- [What to work on]: Copy the entries from the line containing "Expand the double chevron beside Support" through the line containing "pyautogui.click(x=853, y=550)" word for word, both ends included.

——————

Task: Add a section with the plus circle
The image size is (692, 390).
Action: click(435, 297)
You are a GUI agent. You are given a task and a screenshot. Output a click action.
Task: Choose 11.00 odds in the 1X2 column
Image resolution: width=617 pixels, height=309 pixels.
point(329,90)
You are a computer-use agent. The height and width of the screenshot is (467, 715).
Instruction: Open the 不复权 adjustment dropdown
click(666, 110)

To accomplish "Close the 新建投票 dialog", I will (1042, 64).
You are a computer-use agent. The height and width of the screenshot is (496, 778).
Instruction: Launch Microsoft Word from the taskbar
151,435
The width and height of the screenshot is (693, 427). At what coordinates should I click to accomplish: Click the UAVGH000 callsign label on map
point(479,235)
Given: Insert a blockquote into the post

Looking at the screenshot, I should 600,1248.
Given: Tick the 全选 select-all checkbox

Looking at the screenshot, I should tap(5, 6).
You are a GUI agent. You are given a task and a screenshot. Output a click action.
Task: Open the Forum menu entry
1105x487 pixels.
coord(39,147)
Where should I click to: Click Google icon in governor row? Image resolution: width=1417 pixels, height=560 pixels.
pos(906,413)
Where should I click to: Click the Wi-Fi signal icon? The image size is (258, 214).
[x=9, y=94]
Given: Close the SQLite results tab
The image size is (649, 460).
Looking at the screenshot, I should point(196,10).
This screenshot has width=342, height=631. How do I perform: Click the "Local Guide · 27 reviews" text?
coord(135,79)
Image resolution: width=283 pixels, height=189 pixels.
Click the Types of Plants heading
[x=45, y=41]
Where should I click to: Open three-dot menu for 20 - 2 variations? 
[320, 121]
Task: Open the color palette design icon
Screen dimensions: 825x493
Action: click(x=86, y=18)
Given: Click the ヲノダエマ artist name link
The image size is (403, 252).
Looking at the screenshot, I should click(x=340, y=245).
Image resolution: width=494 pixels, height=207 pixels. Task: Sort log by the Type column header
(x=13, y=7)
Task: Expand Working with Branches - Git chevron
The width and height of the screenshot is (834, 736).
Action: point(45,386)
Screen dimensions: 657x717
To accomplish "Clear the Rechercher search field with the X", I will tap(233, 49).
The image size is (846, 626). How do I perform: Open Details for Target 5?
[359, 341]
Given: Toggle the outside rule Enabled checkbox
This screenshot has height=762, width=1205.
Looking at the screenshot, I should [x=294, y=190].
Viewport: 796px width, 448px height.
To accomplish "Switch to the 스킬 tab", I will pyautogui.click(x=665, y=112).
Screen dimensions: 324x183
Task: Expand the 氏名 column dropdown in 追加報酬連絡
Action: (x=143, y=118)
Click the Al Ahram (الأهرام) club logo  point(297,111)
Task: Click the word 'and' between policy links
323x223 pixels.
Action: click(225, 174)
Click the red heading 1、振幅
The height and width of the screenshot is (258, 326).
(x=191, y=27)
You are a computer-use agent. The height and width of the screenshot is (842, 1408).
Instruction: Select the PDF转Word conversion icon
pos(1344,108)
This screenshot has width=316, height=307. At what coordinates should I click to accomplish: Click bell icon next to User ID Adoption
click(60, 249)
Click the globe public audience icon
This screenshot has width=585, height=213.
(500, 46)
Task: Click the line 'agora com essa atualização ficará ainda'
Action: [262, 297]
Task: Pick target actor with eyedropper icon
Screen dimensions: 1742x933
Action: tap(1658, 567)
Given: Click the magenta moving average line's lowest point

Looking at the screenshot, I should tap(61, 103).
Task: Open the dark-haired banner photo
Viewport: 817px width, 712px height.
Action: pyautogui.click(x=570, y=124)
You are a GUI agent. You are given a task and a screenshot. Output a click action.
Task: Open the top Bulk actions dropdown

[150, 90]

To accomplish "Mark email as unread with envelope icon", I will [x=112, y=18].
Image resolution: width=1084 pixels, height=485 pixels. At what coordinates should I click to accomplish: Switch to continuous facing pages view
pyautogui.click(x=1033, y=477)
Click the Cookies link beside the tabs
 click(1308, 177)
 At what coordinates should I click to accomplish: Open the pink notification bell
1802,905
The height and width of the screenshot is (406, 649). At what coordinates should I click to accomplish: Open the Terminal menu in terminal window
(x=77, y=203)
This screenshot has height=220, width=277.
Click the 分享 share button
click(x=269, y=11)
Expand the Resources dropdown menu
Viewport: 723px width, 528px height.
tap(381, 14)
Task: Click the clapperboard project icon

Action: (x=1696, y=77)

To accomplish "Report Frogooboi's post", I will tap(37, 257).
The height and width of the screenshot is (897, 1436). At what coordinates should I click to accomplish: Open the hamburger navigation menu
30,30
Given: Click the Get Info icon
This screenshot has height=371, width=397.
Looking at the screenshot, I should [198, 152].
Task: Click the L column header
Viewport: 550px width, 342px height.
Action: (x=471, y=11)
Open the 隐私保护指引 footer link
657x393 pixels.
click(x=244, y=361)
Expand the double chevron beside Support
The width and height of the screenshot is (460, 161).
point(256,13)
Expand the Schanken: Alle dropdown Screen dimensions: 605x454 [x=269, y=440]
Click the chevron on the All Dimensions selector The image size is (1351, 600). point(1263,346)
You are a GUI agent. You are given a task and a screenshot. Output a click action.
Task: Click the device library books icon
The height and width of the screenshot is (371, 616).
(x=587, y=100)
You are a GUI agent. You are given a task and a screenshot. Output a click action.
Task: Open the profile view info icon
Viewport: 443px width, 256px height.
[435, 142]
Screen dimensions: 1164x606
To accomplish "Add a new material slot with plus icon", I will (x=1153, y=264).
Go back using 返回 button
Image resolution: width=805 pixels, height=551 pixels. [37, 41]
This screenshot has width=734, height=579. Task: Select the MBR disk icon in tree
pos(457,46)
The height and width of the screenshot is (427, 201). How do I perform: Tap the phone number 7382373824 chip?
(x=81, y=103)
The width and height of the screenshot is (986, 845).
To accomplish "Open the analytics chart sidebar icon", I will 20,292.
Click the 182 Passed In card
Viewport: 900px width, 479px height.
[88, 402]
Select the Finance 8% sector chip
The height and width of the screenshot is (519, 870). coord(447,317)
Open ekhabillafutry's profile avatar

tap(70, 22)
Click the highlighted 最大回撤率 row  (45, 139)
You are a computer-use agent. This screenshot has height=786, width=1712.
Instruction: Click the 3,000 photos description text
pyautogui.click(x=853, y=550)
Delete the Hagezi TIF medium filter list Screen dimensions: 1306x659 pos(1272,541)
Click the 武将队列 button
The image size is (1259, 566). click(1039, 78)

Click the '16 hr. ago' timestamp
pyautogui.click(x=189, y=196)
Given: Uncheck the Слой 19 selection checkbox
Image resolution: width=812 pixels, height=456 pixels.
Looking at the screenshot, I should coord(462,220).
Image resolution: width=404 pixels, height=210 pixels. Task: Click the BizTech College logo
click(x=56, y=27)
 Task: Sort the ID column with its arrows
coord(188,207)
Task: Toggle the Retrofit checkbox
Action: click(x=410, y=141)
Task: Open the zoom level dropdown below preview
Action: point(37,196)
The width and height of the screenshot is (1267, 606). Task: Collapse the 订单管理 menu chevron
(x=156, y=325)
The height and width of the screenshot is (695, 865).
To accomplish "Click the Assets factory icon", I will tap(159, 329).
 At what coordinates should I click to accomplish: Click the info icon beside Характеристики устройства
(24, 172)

——————

- [Expected answer]:
Expand the double chevron beside Support
The width and height of the screenshot is (460, 161).
point(256,13)
Expand the Schanken: Alle dropdown Screen dimensions: 605x454 [x=269, y=440]
Click the chevron on the All Dimensions selector The image size is (1351, 600). point(1263,346)
You are a GUI agent. You are given a task and a screenshot. Output a click action.
Task: Click the device library books icon
The height and width of the screenshot is (371, 616).
(x=587, y=100)
You are a GUI agent. You are given a task and a screenshot. Output a click action.
Task: Open the profile view info icon
Viewport: 443px width, 256px height.
[435, 142]
Screen dimensions: 1164x606
To accomplish "Add a new material slot with plus icon", I will (x=1153, y=264).
Go back using 返回 button
Image resolution: width=805 pixels, height=551 pixels. [37, 41]
This screenshot has width=734, height=579. Task: Select the MBR disk icon in tree
pos(457,46)
The height and width of the screenshot is (427, 201). How do I perform: Tap the phone number 7382373824 chip?
(x=81, y=103)
The width and height of the screenshot is (986, 845).
To accomplish "Open the analytics chart sidebar icon", I will 20,292.
Click the 182 Passed In card
Viewport: 900px width, 479px height.
[88, 402]
Select the Finance 8% sector chip
The height and width of the screenshot is (519, 870). coord(447,317)
Open ekhabillafutry's profile avatar

tap(70, 22)
Click the highlighted 最大回撤率 row  (45, 139)
You are a computer-use agent. This screenshot has height=786, width=1712.
Instruction: Click the 3,000 photos description text
pyautogui.click(x=853, y=550)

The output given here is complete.